Work to complete: Everything in the listing should be restated word for word.

▬▬▬

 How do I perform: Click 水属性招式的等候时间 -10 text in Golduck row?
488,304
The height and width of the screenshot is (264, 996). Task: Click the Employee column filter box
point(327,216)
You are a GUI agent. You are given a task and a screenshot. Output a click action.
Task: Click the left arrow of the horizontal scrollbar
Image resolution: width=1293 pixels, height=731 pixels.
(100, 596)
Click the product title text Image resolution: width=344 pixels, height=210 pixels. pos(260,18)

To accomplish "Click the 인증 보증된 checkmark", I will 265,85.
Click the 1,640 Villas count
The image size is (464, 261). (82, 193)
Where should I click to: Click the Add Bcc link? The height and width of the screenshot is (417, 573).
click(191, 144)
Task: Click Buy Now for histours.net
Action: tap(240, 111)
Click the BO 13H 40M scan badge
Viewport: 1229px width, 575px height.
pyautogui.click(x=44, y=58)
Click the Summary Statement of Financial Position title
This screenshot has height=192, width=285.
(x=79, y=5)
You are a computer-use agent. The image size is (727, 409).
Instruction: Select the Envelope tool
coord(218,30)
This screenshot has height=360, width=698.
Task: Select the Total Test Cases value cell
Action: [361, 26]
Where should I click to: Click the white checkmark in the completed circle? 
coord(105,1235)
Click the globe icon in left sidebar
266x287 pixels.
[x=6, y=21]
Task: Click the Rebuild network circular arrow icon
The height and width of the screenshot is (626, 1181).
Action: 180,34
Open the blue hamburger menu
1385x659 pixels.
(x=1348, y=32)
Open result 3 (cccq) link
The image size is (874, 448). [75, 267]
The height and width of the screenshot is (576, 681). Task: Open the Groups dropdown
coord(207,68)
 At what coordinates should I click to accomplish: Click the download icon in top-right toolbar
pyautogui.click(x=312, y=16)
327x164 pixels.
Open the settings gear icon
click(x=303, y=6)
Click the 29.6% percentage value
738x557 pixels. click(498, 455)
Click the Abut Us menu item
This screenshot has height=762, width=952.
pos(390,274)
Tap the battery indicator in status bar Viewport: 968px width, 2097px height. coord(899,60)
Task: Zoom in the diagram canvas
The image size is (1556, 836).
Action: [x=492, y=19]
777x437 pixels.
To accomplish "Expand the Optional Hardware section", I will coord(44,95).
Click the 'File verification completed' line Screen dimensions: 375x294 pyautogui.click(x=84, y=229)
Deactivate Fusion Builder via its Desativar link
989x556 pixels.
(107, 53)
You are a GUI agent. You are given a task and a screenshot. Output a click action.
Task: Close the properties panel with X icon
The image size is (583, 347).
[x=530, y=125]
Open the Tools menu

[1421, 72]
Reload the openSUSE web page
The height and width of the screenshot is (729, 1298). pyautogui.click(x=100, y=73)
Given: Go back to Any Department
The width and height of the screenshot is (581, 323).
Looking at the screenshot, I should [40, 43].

▬▬▬

Solution for this task:
 How do I perform: Click 水属性招式的等候时间 -10 text in Golduck row?
488,304
The height and width of the screenshot is (264, 996). Task: Click the Employee column filter box
point(327,216)
You are a GUI agent. You are given a task and a screenshot. Output a click action.
Task: Click the left arrow of the horizontal scrollbar
Image resolution: width=1293 pixels, height=731 pixels.
(100, 596)
Click the product title text Image resolution: width=344 pixels, height=210 pixels. pos(260,18)

To accomplish "Click the 인증 보증된 checkmark", I will 265,85.
Click the 1,640 Villas count
The image size is (464, 261). (82, 193)
Where should I click to: Click the Add Bcc link? The height and width of the screenshot is (417, 573).
click(191, 144)
Task: Click Buy Now for histours.net
Action: tap(240, 111)
Click the BO 13H 40M scan badge
Viewport: 1229px width, 575px height.
pyautogui.click(x=44, y=58)
Click the Summary Statement of Financial Position title
This screenshot has height=192, width=285.
(x=79, y=5)
You are a computer-use agent. The image size is (727, 409).
Instruction: Select the Envelope tool
coord(218,30)
This screenshot has height=360, width=698.
Task: Select the Total Test Cases value cell
Action: [361, 26]
Where should I click to: Click the white checkmark in the completed circle? 
coord(105,1235)
Click the globe icon in left sidebar
266x287 pixels.
[x=6, y=21]
Task: Click the Rebuild network circular arrow icon
The height and width of the screenshot is (626, 1181).
Action: 180,34
Open the blue hamburger menu
1385x659 pixels.
(x=1348, y=32)
Open result 3 (cccq) link
The image size is (874, 448). [75, 267]
The height and width of the screenshot is (576, 681). Task: Open the Groups dropdown
coord(207,68)
 At what coordinates should I click to accomplish: Click the download icon in top-right toolbar
pyautogui.click(x=312, y=16)
327x164 pixels.
Open the settings gear icon
click(x=303, y=6)
Click the 29.6% percentage value
738x557 pixels. click(498, 455)
Click the Abut Us menu item
This screenshot has height=762, width=952.
pos(390,274)
Tap the battery indicator in status bar Viewport: 968px width, 2097px height. coord(899,60)
Task: Zoom in the diagram canvas
The image size is (1556, 836).
Action: [x=492, y=19]
777x437 pixels.
To accomplish "Expand the Optional Hardware section", I will coord(44,95).
Click the 'File verification completed' line Screen dimensions: 375x294 pyautogui.click(x=84, y=229)
Deactivate Fusion Builder via its Desativar link
989x556 pixels.
(107, 53)
You are a GUI agent. You are given a task and a screenshot. Output a click action.
Task: Close the properties panel with X icon
The image size is (583, 347).
[x=530, y=125]
Open the Tools menu

[1421, 72]
Reload the openSUSE web page
The height and width of the screenshot is (729, 1298). pyautogui.click(x=100, y=73)
Given: Go back to Any Department
The width and height of the screenshot is (581, 323).
Looking at the screenshot, I should [40, 43].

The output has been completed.